**Document**:
In 2009, Zahava published her book, Fragments of a Lost Childhood, based on the remarkable documents she found upon her mother’s death in 2001. The book traces her journey from traumatic childhood experiences in concentration camps in Holland and Germany – and tells of the astonishing twists and turns that enabled her entire immediate family to survive in the bleakest of conditions.

What makes this book particularly poignant is that it was the death of Zahava’s mother that brought it to fruition. The book is based on the documents Zahava found secreted in her mother’s flat as she undertook the painful task of clearing it out. This unique archive of perfectly preserved documents, photographs and letters from the wartime years and from the camps, illustrate in a highly personal way, the bitter reality of day-to-day life in the camps. Zahava knew nothing about the existence of these documents until she opened the suitcase in which they had been kept.

She suddenly realized that her late mother had gone to incredible lengths – and taken extreme risks – to ensure this evidence would be preserved in order that their story should not be forgotten. This discovery moved Zahava, a lady in her mid-seventies, to take a risk of her own and respond to her own daughter’s pleas to finally share her story – not only with her own immediate family but with the wider world and in particular, the younger generation, whilst there was still the opportunity to do so.

**The tasks**:
**A)** Repeat the passage about Zahava's book word for word, from "What makes this" up to and including "had been kept.".
**B)** Name the three kinds of items that the passage about Zahava's book says made up the archive she found in her mother's flat.
**C)** Pick up the passage about Zahava's book after its final sentence and carry it forward.

**Data section**:
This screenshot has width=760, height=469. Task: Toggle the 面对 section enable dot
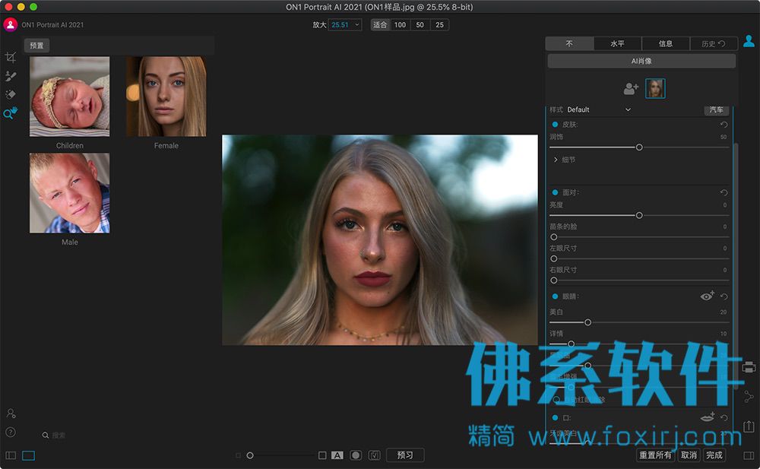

**Final answers**:
**A)**
What makes this book particularly poignant is that it was the death of Zahava’s mother that brought it to fruition. The book is based on the documents Zahava found secreted in her mother’s flat as she undertook the painful task of clearing it out. This unique archive of perfectly preserved documents, photographs and letters from the wartime years and from the camps, illustrate in a highly personal way, the bitter reality of day-to-day life in the camps. Zahava knew nothing about the existence of these documents until she opened the suitcase in which they had been kept.

**B)** Documents, photographs, and letters.

**C)**
The story of Zahava’s journey – from Palestine to Amsterdam and the concentration camps of Westerbork and Bergen –Belsen, and from persecution to survival – has never been told before. It is a remarkable and deeply moving story, but what makes it very special is the amazing wealth of personal letters and documents preserved by Zahava’s mother, the pieces of the jigsaw that gradually fall into place as the story unfolds…
— Stephen Smith (founder of the UK Holocaust Centre and executive director of the SHOAH Foundation)
This book is moving and uplifting; a cry of pain and hope, and a miracle of survival amid appalling destruction.
— Sir Martin Gilbert
From the moment I started reading this moving book, it took me back 60 odd years when I, too, as a Jew living in Holland was confronted with hatred. We travelled parallel paths. Zahava, just nine days younger than me, saw what was happening through those same young and childlike eyes. She saw how her enormously resourceful mother – just like mine – steered us through those terrible times with that strong maternal instinct. Both mothers kept all those letters and documents which miraculously survive so that the story of the Shoah could be accurately told. I never knew Zahava despite the fact that we lived together in Westerbork for four months and must have played together, but like her, all those children whom we met in the camps remained nameless afterwards. We both survived because we were extremely lucky and were in a ‘special category’. This is an unforgettable book which I can thoroughly recommend.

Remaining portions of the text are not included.